I already ran your model as Plane Strain with the workpiece set to your specification of Young's Modulus at 210 MPa. This is 338 times more flexible than aluminium (71000 MPa), which you now tell me is the material of the workpiece. It's no coincidence that 210 MPa is the ultimate tensile strength of a particular type of aluminum. If you don't understand the difference between Strength and Young's Modulus, you need to learn that before you work on a model of the complexity shown below.
This video shows that you need small elements to form chips from the workpiece. I put the small elements along what I thought was the cutting plane, but due to the extremely flexible modulus, the workpiece deformed away and the tool point was pressing on larger elements and began to pass through rather than cut. The best practice is to have a very uniform element size, which I did not in this video.
Explicit Dynamics Body Interactions will automatically take care of all the contacts.

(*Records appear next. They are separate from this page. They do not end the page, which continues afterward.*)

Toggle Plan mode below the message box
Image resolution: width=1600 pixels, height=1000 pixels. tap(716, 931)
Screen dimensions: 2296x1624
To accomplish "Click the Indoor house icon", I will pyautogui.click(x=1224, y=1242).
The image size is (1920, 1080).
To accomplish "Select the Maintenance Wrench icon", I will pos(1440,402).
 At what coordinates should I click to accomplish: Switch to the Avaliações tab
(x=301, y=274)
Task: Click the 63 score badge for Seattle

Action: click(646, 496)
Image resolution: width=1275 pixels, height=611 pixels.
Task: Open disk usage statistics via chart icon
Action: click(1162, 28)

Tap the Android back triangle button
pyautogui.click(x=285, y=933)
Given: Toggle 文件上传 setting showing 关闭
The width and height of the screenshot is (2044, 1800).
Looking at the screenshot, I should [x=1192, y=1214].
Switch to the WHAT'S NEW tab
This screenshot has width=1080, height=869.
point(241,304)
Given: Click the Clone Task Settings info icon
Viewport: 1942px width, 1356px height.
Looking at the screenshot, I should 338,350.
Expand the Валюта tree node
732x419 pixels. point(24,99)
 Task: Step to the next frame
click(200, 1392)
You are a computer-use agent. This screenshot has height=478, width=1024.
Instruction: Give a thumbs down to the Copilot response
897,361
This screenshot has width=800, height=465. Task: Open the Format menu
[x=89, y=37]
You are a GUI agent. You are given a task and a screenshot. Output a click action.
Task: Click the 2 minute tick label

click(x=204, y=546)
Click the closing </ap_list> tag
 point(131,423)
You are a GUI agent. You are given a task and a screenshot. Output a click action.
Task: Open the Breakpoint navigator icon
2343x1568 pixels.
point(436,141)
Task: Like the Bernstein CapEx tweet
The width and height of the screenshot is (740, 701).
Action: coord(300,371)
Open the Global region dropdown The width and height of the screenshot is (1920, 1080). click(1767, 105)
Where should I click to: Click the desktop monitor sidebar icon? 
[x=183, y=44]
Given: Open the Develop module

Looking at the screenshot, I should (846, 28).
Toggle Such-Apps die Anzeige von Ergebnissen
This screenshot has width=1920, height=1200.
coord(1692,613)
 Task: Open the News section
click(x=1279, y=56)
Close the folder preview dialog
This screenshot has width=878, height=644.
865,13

Reread 1) in my last post. Your ppt file shows the axis is along the Y-axis in SpaceClaim, but the 2D geometry you provided in the workbench archive still has the axis aligned with the x-axis. Please provide new 2D geometry with the axis on the Y-axis. The displacement of the tool will be along the Y-axis.
Look at the materials in the attached archive that was used to make the above video. You see that I have added Plasticity in the form of Bilinear Isotropic Hardening and Principal Strain Failure. You don't have any plasticity or failure theory in the Aluminum in your archive.
What do you know about the properties of the aluminum of the workpiece? There are many types of aluminum, you need to provide detailed mechanical properties. You should obtain an actual stress-strain curve for an aluminum, then you can get the plasticity closer to reality.